In this poem, Plath highlights the wonderful elements of the natural world that many of us overlook or ignore. It highlights the dangers, as an environmental historian argues William Cronon suggestsappreciating only the kind of grand, majestic landscapes that can be found in national parks. In this way, Plath concludes, we neglect the importance of nature in more familiar and ordinary places.

Although Plath may be best remembered for her melancholic despair, Sheep in the fog or the enraged, flame-haired women in poems like Mrs. Lazarusit is also essential to remember the ecological significance she had in her work.
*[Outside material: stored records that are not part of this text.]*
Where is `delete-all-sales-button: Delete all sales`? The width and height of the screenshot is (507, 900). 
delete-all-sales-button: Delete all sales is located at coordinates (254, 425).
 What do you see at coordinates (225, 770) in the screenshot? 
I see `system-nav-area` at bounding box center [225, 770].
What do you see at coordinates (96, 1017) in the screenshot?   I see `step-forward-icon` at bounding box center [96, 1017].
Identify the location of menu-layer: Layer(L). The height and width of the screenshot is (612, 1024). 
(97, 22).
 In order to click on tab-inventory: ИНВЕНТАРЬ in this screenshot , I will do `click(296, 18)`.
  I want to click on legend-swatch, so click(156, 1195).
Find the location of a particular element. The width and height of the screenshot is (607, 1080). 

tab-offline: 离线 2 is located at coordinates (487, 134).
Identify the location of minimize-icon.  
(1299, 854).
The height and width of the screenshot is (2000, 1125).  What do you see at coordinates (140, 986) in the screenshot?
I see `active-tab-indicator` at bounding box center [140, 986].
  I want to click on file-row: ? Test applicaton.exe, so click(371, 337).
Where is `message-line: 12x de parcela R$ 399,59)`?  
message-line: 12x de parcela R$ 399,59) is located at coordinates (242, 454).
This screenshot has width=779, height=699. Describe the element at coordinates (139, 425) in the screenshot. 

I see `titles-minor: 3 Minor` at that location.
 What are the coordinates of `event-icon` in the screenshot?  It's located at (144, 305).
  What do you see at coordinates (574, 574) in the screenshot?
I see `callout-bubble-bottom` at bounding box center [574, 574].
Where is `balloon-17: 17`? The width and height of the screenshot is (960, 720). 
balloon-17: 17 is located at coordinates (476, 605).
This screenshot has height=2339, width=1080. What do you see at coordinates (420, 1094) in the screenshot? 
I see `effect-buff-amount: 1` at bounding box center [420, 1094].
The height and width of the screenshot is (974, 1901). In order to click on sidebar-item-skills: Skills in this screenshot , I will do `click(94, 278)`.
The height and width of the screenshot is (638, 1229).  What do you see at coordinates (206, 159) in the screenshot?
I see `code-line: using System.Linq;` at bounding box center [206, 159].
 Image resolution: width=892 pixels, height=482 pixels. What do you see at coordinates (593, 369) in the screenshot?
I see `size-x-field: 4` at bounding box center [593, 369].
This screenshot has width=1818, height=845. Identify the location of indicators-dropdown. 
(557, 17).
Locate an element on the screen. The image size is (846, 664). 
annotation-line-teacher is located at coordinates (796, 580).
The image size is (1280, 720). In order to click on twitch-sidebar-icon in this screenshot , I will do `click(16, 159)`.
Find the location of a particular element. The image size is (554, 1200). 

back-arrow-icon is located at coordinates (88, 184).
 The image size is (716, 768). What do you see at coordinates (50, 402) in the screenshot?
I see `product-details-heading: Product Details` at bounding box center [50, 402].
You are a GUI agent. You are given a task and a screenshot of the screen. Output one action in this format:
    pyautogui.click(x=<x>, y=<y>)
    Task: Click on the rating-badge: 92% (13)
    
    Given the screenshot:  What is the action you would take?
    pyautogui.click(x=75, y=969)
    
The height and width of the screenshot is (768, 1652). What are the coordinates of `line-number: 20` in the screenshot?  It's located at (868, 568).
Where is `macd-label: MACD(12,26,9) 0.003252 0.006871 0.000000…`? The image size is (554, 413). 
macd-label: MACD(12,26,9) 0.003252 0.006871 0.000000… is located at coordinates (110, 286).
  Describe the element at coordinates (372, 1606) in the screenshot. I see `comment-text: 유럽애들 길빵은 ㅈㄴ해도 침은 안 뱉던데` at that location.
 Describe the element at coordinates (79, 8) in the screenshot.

Wild Yorkshire countryside with a dry dyke and a few trees and hills in the distance.
Plath loved the wild, open landscape of Yorkshire, where she was later buried.
David Noton Photography / Alamy

Despite personal difficulties in her marriage and sinking mental health, Plath’s interest in nature continued to inspire much of her delayed poetry. Her 1962 poem Among the Narcissusfor example, he captures a touching but ordinary moment of kinship between an older man who loves the “little flocks” of flowers in his garden and the flowers themselves, who “look up” from the flower beds toward him, “like children.”

Like the tiny flock of lilac crocuses that I was surprised to discover among the cracked pavements of my own, much-neglected garden, Plath’s poetry continues to surprise me with its extraordinary capacity to see the unseen in nature. Such a deeply felt attunement to nature deserves to be recognized as part of the prosperous and multifaceted legacy of her work.